I have a dataframe and a function that I want to apply on multiple columns via pandas.apply. Currently I am doing so using a for loop, which I would like to replace with a single line of code.
This is my dataframe:
d1 = {'id': [1, 1, 2], 'event': ['e', 'c', 'e'], 'var1': [1, 2, 2], 'time_difference': [0, 5, 2]}
df1 = pd.DataFrame(data=d1)
...
>> df1
id event var1 time_difference
0 1 e 1 0
1 1 c 2 5
2 2 e 2 2
This is the function that I want to apply:
def merge_based_on_timelimit(row):
return row[column_of_interest] if row['time_difference'] <= 1\
else pd.NA
These are my columns of interest (on which I want to apply the function on):
columns_of_interest = ['event', 'var1']
Currently I am applying my function on all columns of interest via a for loop:
for column_of_interest in columns_of_interest:
df1[column_of_interest] = df1.apply(merge_based_on_timelimit, axis=1)

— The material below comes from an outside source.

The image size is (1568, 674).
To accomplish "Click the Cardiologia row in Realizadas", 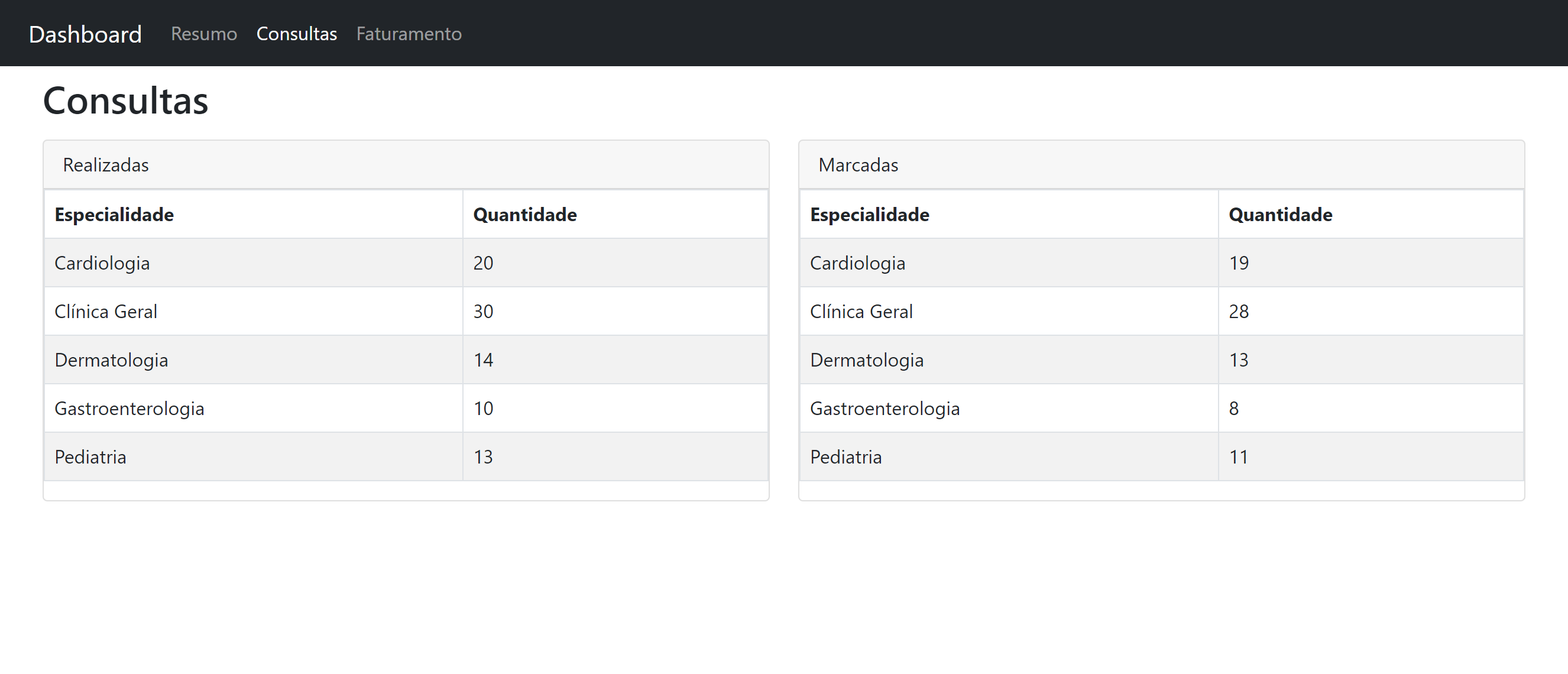I will pyautogui.click(x=102, y=263).

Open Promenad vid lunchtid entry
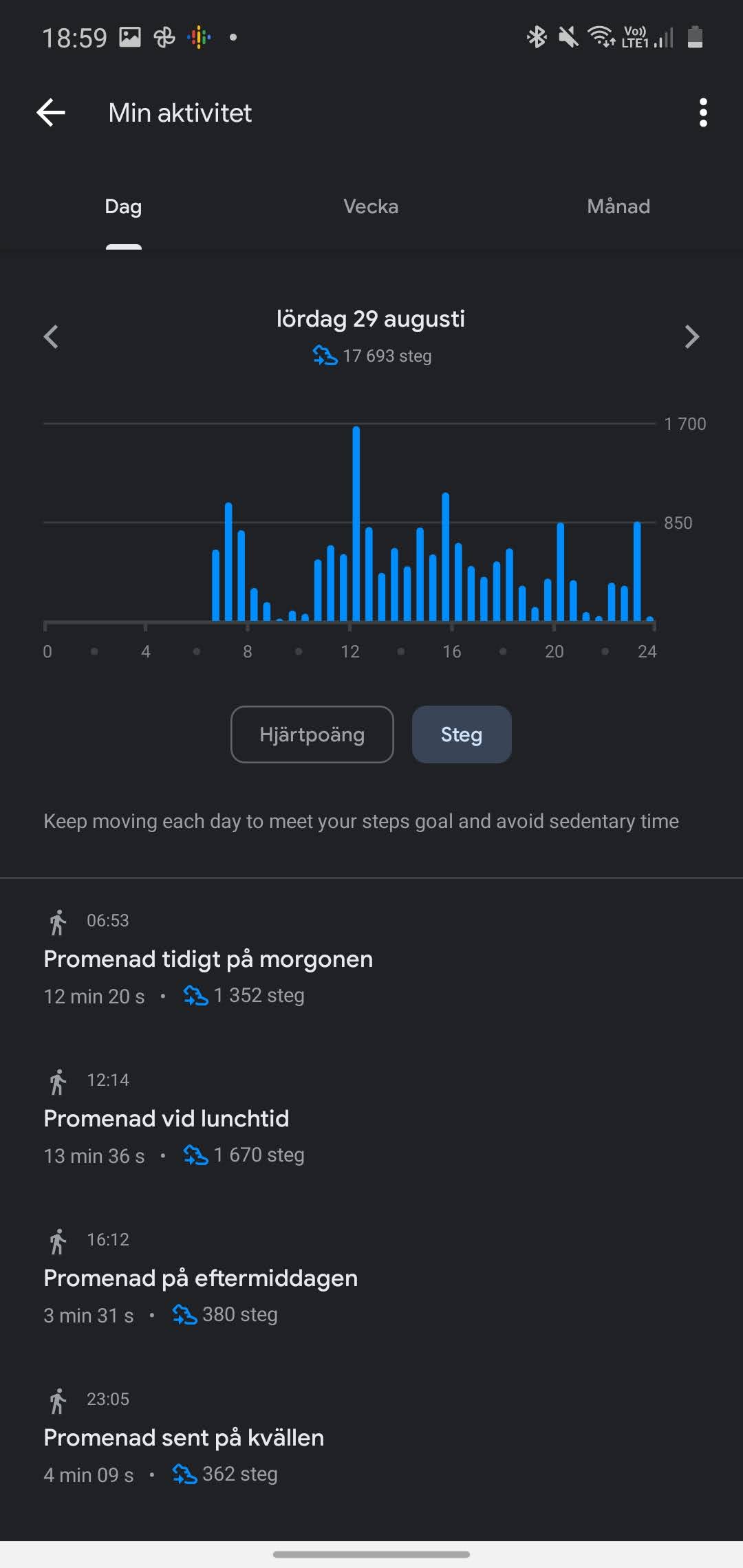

However, I am looking for a way to skip the loop and to instead apply my function directly onto all columns of interest. How can I do this? So far I have tried the following:
df1[columns_of_interest] = df1[columns_of_interest].apply(merge_based_on_timelimit, axis=1)
which returns me the following error:
...
redcap[columns_of_interest] = redcap[columns_of_interest].apply(merge_based_on_timelimit, axis=1)
...
KeyError: 'time_difference'